* TASK TO COMPLETE
Lines containing the word "icon" are to be copied from the data below.

_____

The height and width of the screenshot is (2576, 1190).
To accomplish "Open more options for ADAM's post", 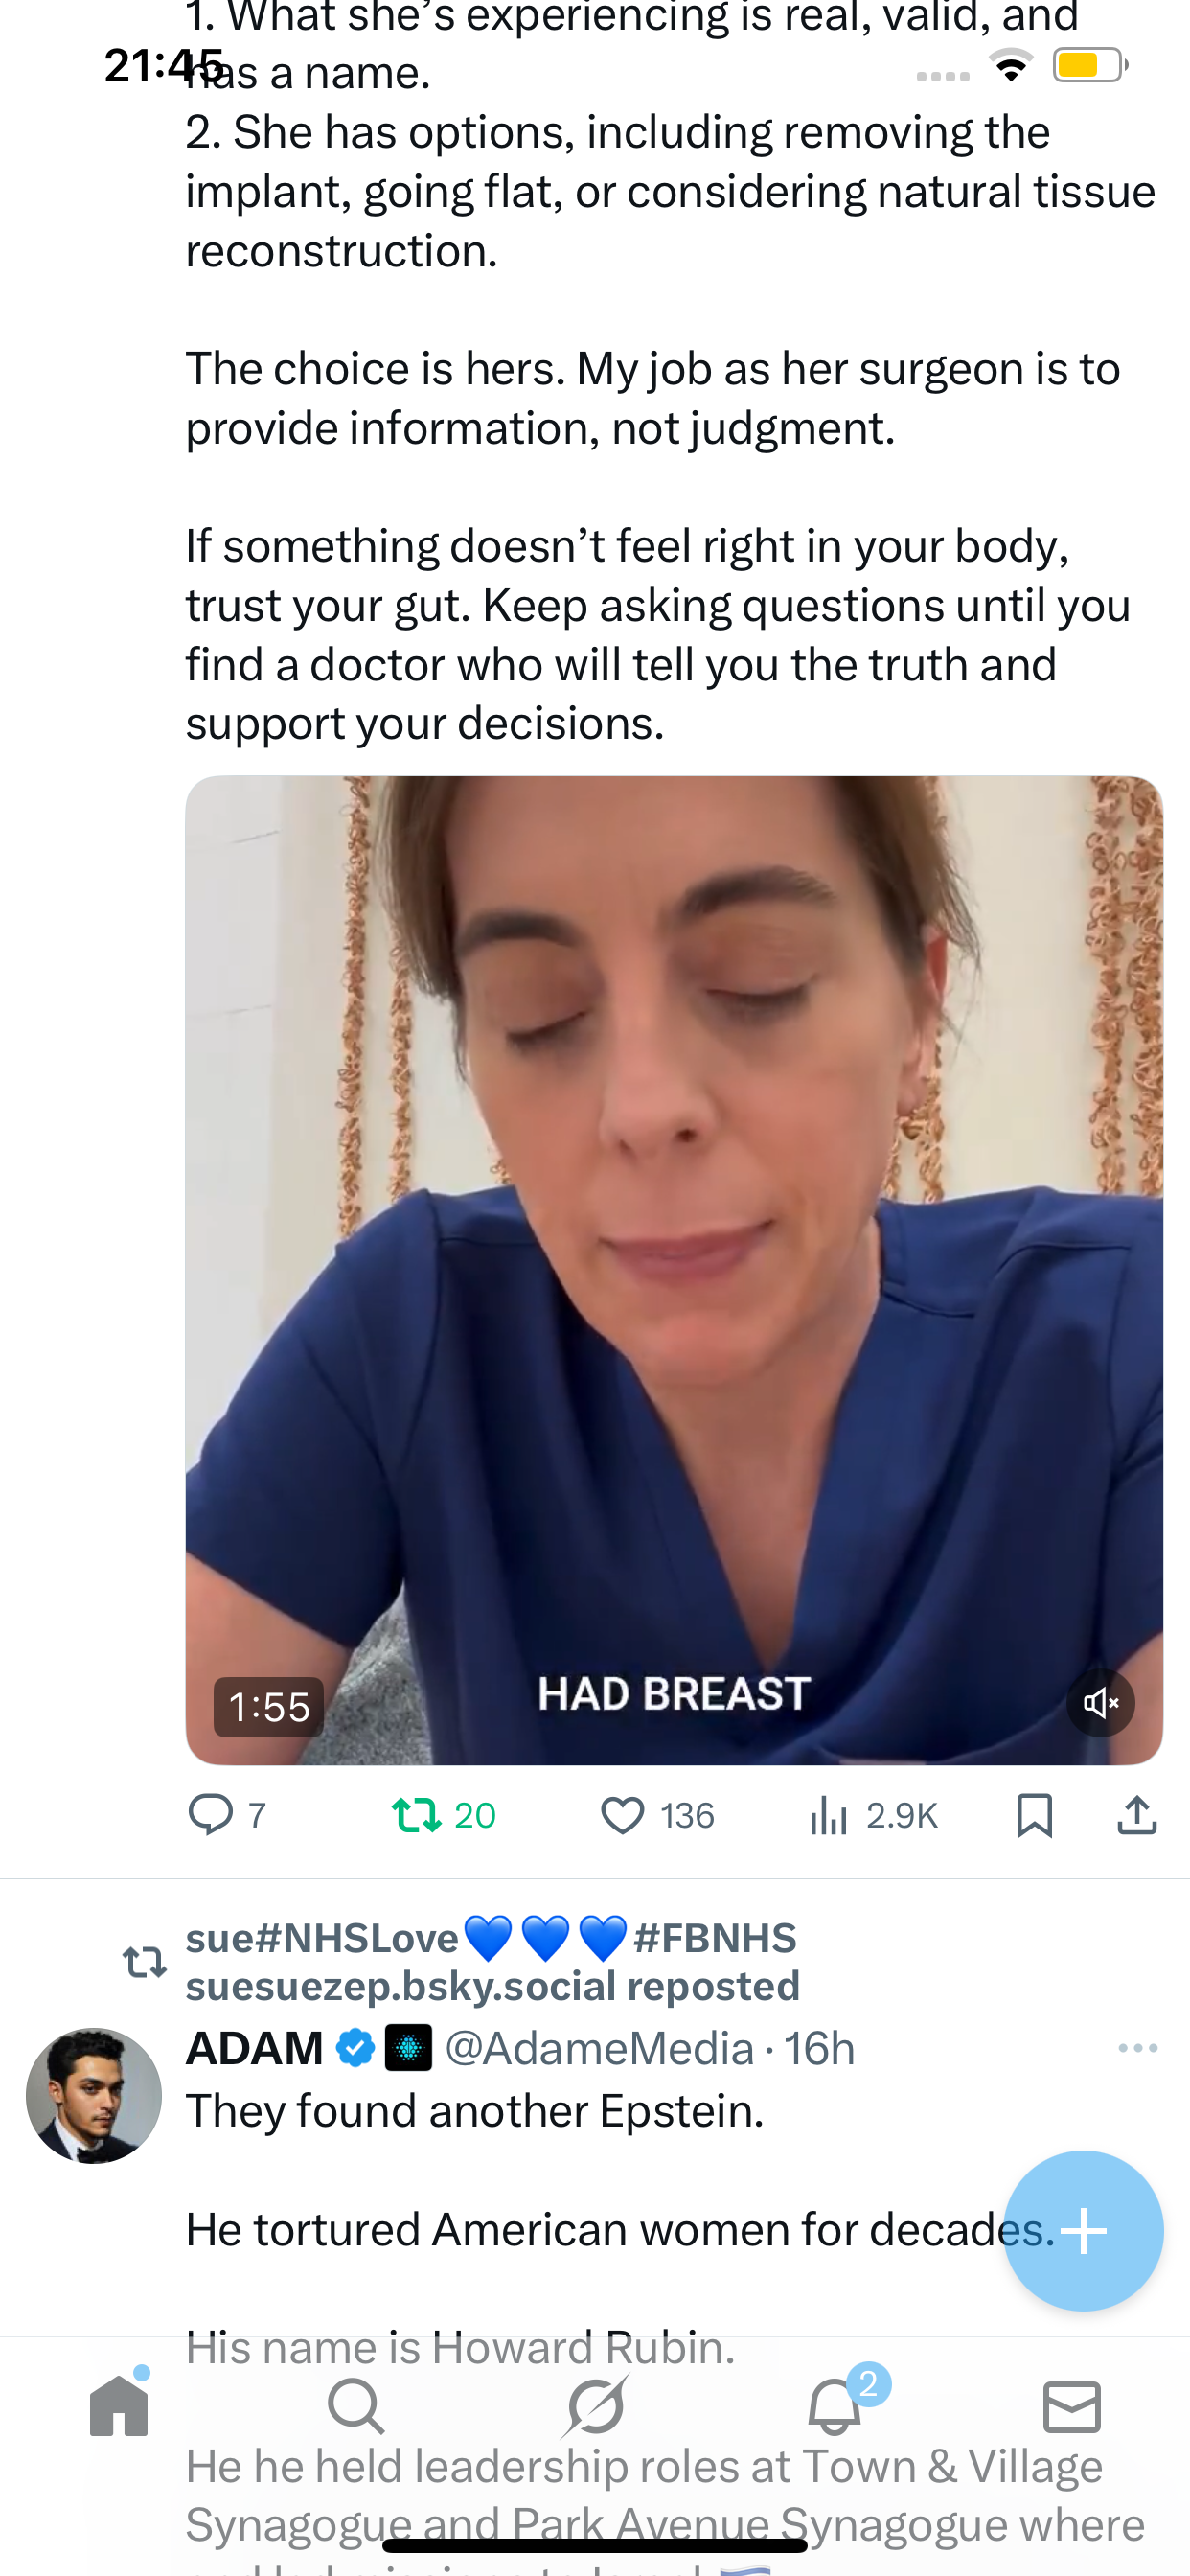I will click(1137, 2048).
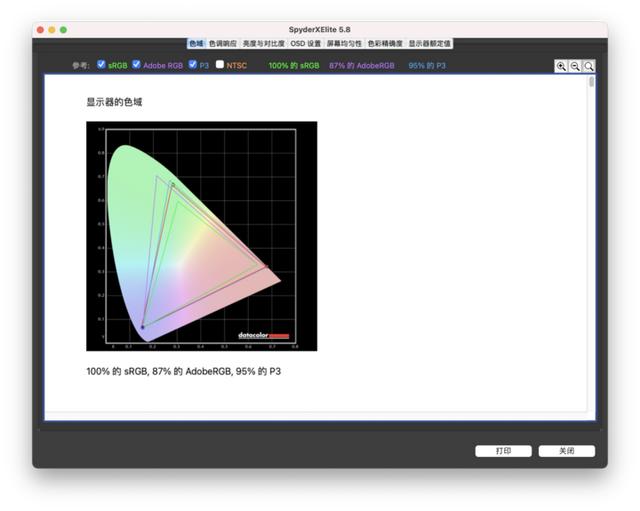Open the OSD 设置 tab
This screenshot has width=640, height=511.
306,44
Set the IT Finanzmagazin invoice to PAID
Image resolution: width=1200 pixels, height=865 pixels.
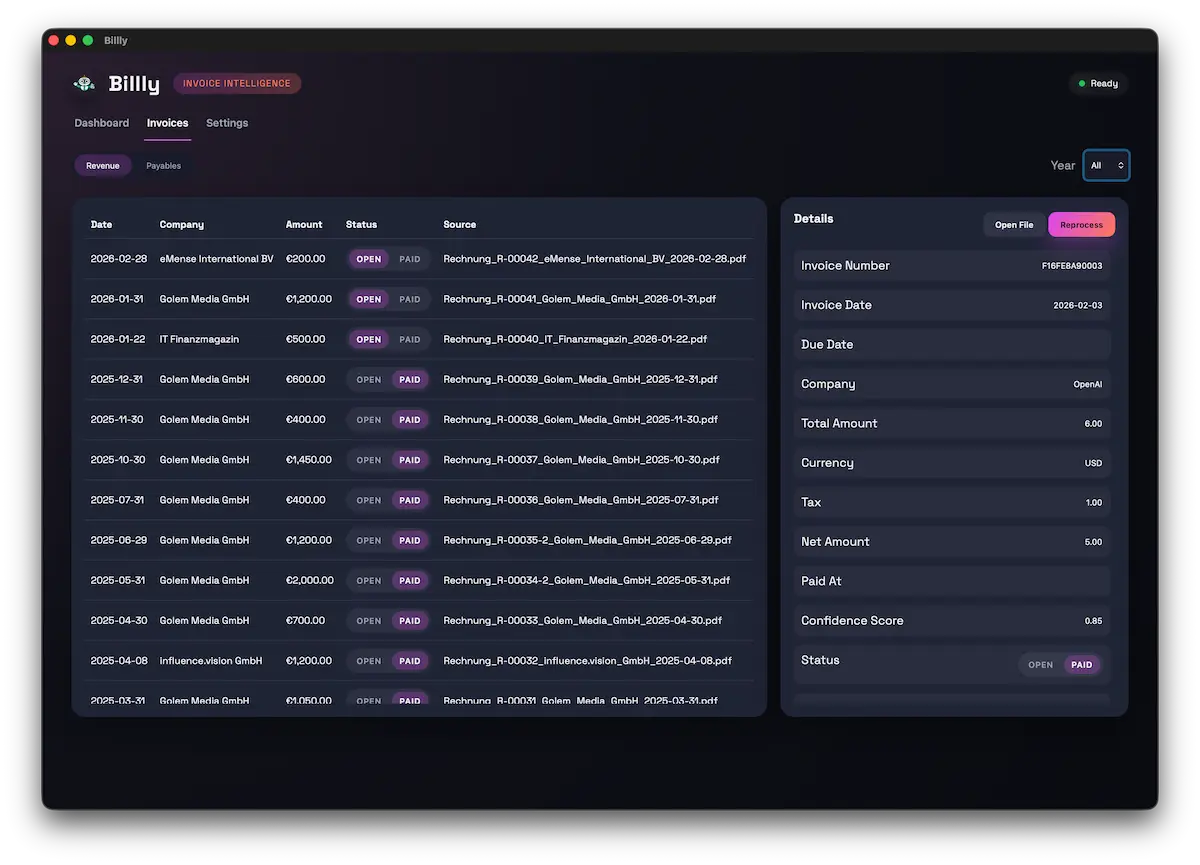[410, 338]
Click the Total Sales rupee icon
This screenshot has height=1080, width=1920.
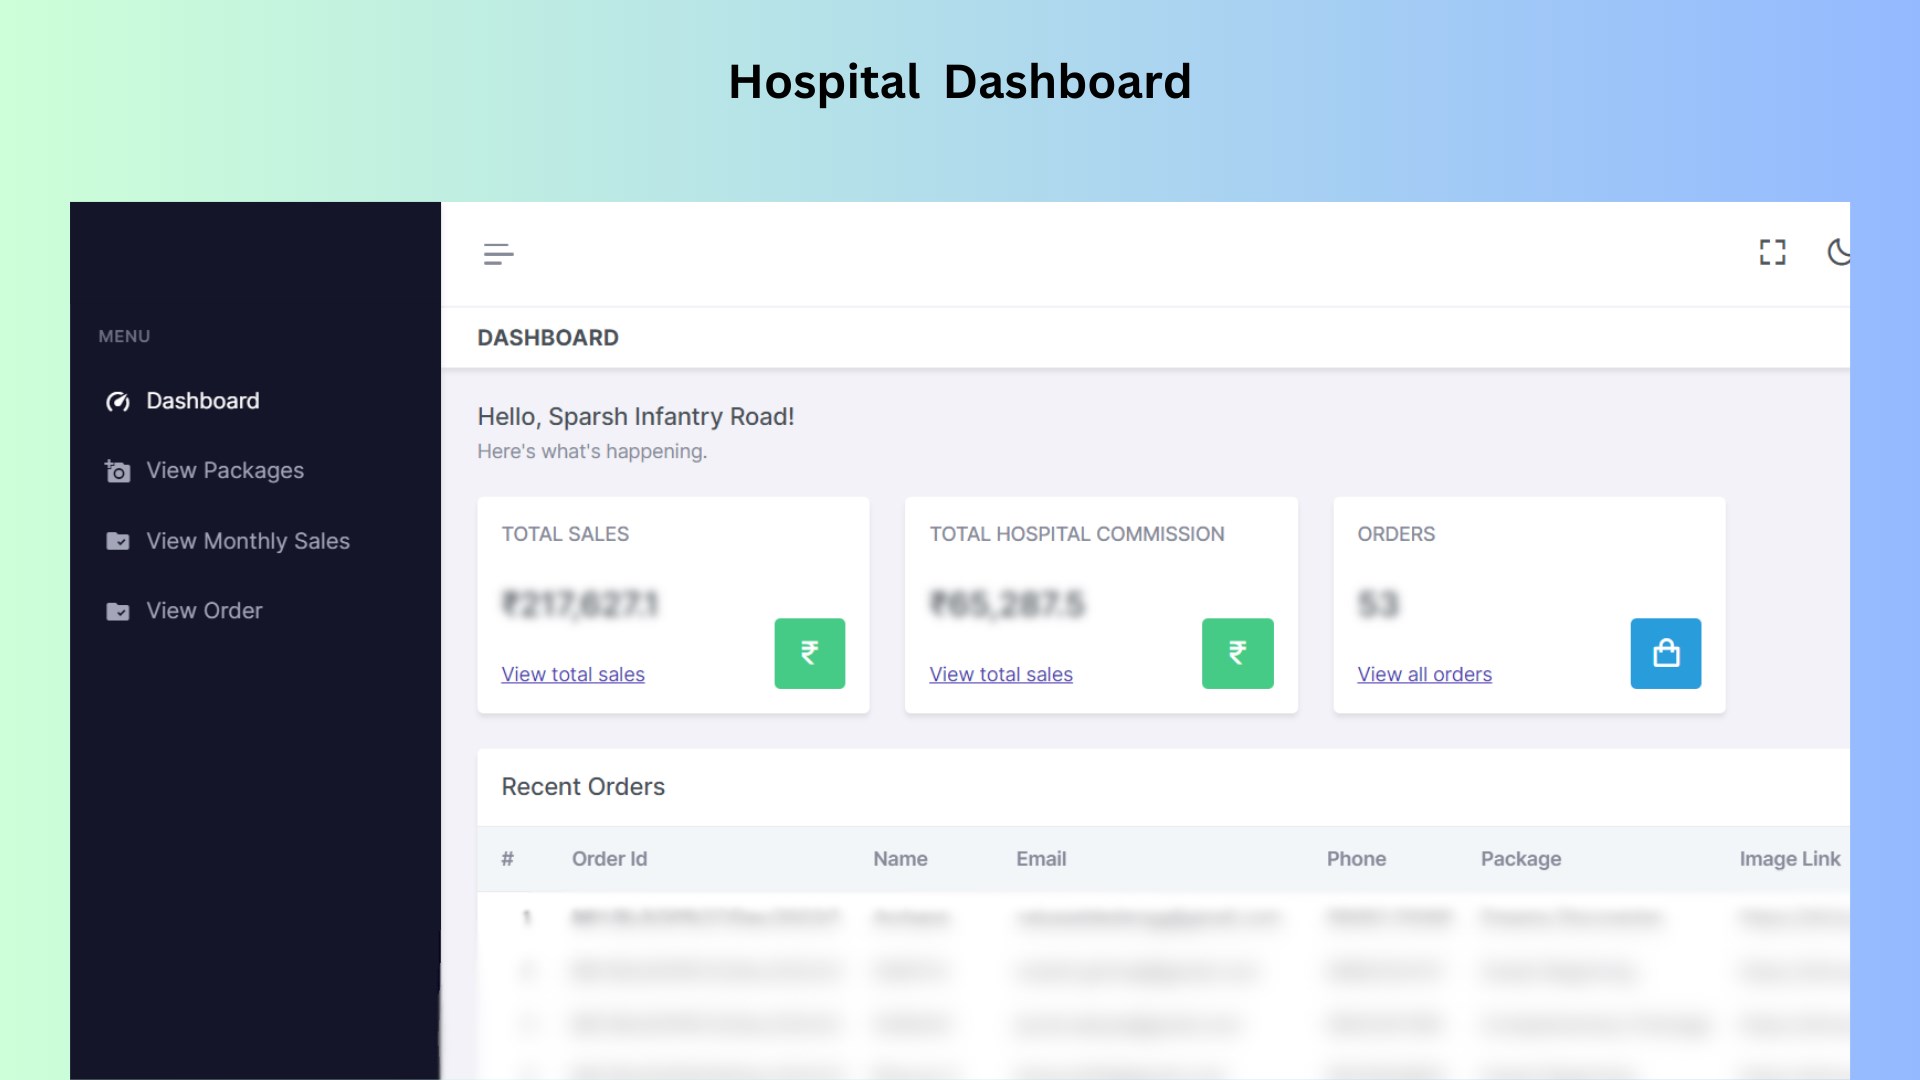point(811,653)
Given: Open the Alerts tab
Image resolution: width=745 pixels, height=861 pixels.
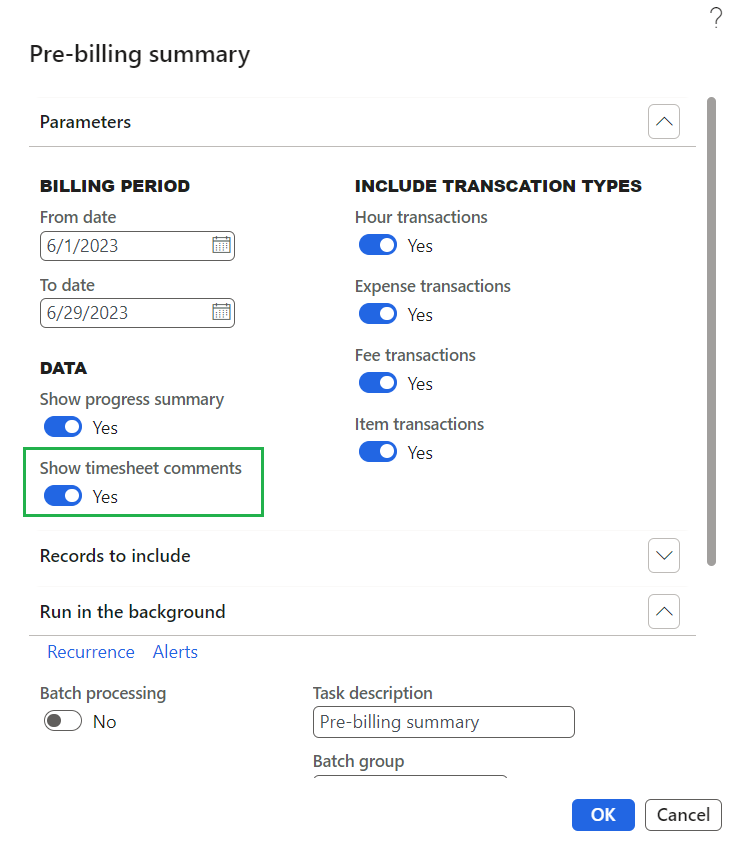Looking at the screenshot, I should pos(175,652).
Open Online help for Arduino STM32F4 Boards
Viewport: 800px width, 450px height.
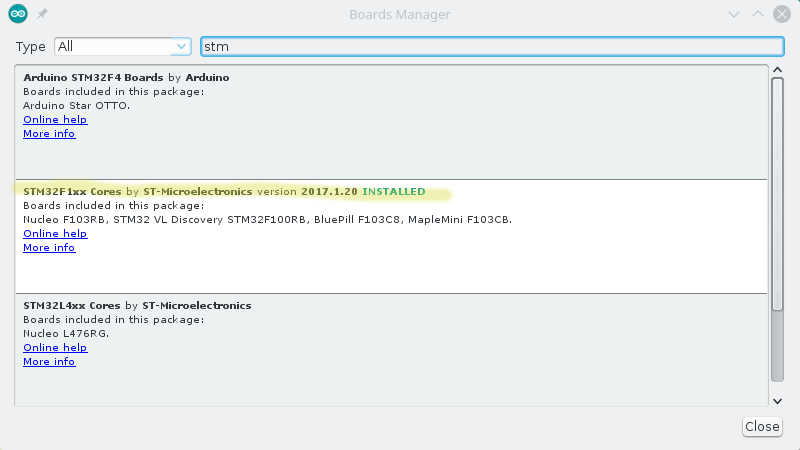(x=55, y=120)
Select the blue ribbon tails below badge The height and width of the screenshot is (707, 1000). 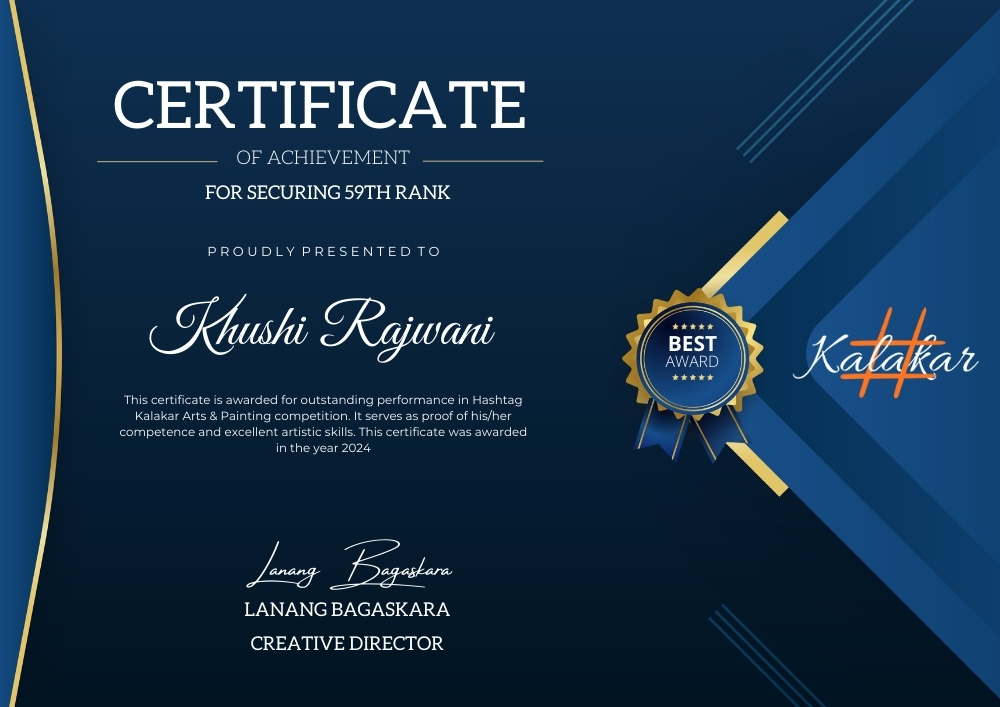point(690,432)
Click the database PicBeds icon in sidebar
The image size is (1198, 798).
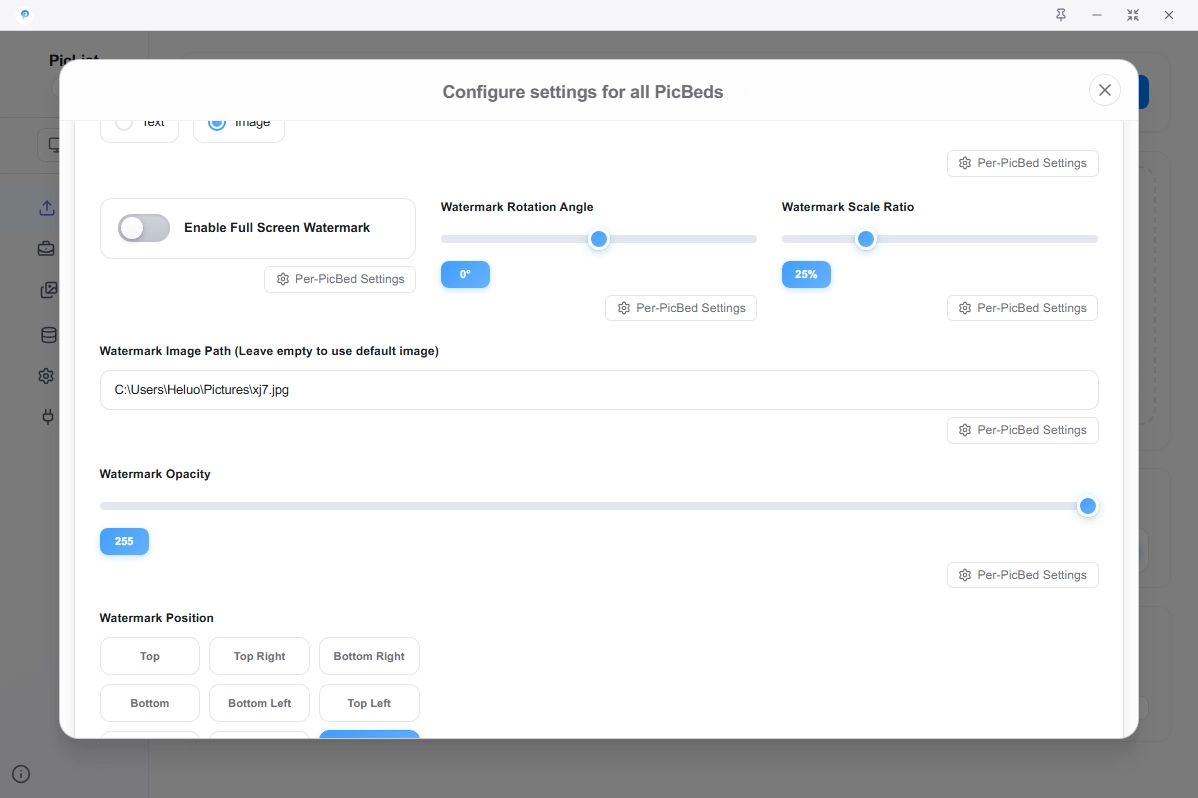[x=47, y=335]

_____

* TASK RESULT
Click the Total Sales rupee icon
Click the database PicBeds icon in sidebar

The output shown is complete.